Every November 11, Chinese consumers embark on an online shopping spree that stops only when they “chop off” their hands, as the saying goes. This year, 11.11 sales totaled US$25.3 billion across e-commerce giant Alibaba’s eight shopping platforms, mostly Taobao and Tmall. The figure is double that of Black Friday and Cyber Monday totals combined.
US$1.51 billion worth of sales were recorded in the first three minutes of 11.11, which is also known as “Singles Day” or “Double 11.” Last year it took six minutes to reach the same amount. With so many sales in so little time, it’s no surprise that artificial intelligence is playing a growing role in the largest online shopping event in human history.
（Double 11 Super Project: Man-Machine Collaboration of Unprecedented Scale）
Rong Jin, Dean of Alibaba Institute of Data Science and Technologies, says the application of deep learning at Alibaba can be categorized into four main areas: computer vision for visual search, image classification and cross-media retrieval; combinatorial optimization for 3D bin packing and automatic banner design; speech and NLP technology for acoustic models, dependency parsing and mimicked QA; and model simplification for model compression.
11.11 is a day of non-stop action for the several thousand front-line Alibaba engineers in Hangzhou, whom colleagues have nicknamed the “siege lions.” In the quiet hours before Singles Day’s midnight start, some opt for a stroll by the west lakes, while others try to relax by their computer screens with a cup of Dragon Well tea.
In late October, 200 engineers performed the first 11.11 ‘stress testing’ to determine whether Alibaba’s hardware infrastructure could handle Singles Day’s peak levels. Alibaba also partnered with 500 banks, enterprises, logistics companies and government agencies to conduct “full-link” stress testing.
Full-link stress testing is an 11.11 rehearsal with no users involved. The process simulates sales using a similar online environment, the number of users, and transaction scenarios and scale. It then initiates a tuning process to optimize system functionality for peak performance. The goal is to monitor generic metrics such as CPU, memory, hard drives, reaction time; and also to ensure the system is protected.
Alibaba’s Vanguard Program is responsible for the stress-testing and capacity tuning processes. This year’s team required just three stress-testing sessions, down from 10 last year. The machines themselves can automatically make more than 50% of system repairs.
To ensure the billions of transactions run as planned, Alibaba uses AI external and internal feedback systems. DingTalk, an office communication tool similar to Slack, is used in conjunction with online chatbots to automatically log staff problems into the system. The system then applies machine learning algorithms to conduct a cluster analysis.
This automates the internal feedback loop and shortens time spent on communication. On Singles Day this basic application helps log and track all reported problems on shopping portals. Questions are processed by machines before they triage to DingTalk.

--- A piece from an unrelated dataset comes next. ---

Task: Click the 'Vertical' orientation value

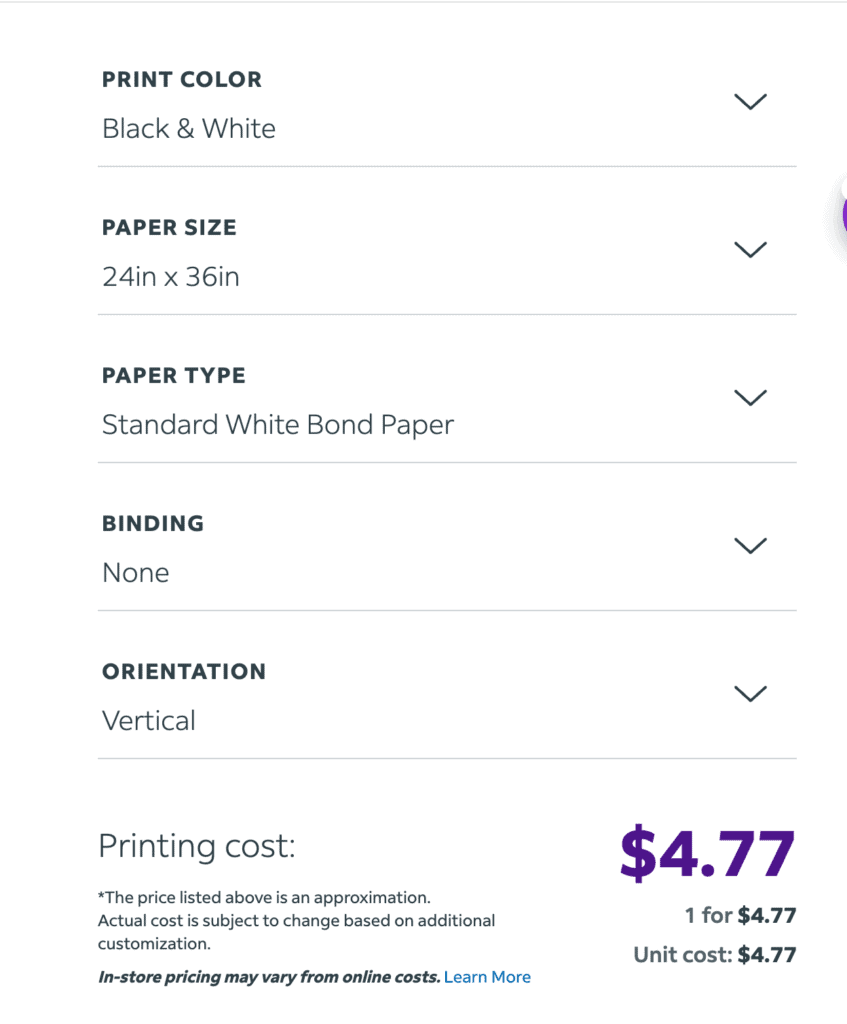Action: [x=148, y=720]
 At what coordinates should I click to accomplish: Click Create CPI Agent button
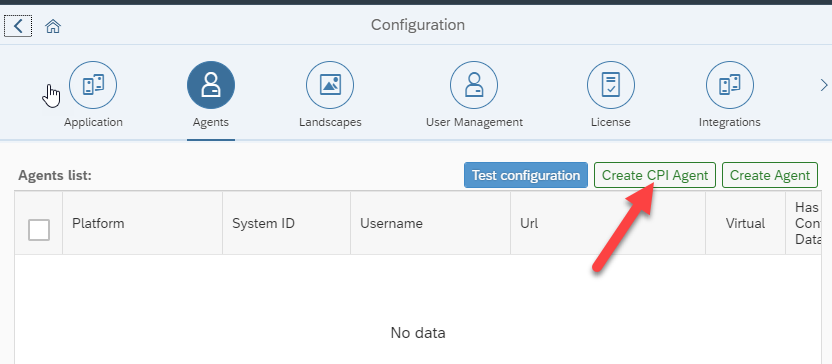(x=655, y=175)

Online shoppers know the power of customer comments and ratings. While internal feedback systems monitor technical issues, external monitoring focuses on user comments.
Alibaba’s machine learning algorithm uses unsupervised clustering analysis for automatic comment monitoring, so problems are identified in real-time. The system de-noises incoming data, pre-processes it using business rules, then proceeds to use optimized K-medoids, CNN, and TextRank algorithms to do a clustering analysis. A final run through with AdaBoost meta-algorithm ensures generalization capabilities.
The E-commerce boom has transformed China’s logistics industry, with more than 60% of delivery parcels now originating from online orders. The workload skyrockets on Singles Day, and Alibaba Group affiliate Cainiao logistics does the heavy lifting.
A logistics niche applying deep learning technology is 3D bin packing, where one of the first questions is how to effectively pack a parcel using the smallest box possible. Using Deep-Q networks, Alibaba can determine the best fit, which has saved 5% of overall packaging costs.
While a packaging savings of 5% may sound trivial, it adds up fast over the over 812 million orders made on Singles Day. Optimization efforts have also cut delivery time from an average of nine days in 2013 to three days last year.
Amid the frenzy, Yang Lu, a Cainiao Logistics engineer in his early 20s, somehow found the time to complete an AI music composition program side project called MusicGo, which creates rap music in celebration of Single’s Day.
Lu collected ten thousand rap lyrics online, preprocessed them to remove punctuation and special characters, then trained a seq2seq model to generate its own rap lyrics. The final composed song is called The Rap of T-mall 11.11, a title inspired by the Chinese reality TV show The Rap of China.
Here’s a Google translation of the lyrics using the latest state-of-the-art NLP technology with some editorial touch-ups:
Come again a year Double 11,
Let me buy buy spend all the strength;
Come again this year Double 11,
Dark technology to change life, break the blockade that surrounds our region;
Smart technology connects you and me, light Double 11 night with ten thousand lights!
There are robots in the rookie, warehouse staged,
Cumulative enough intelligence they start to take the initiative,
Picking and packing smooth customs clearance,
From Hangzhou to Dongguan, from Shanghai to the Central Plains!”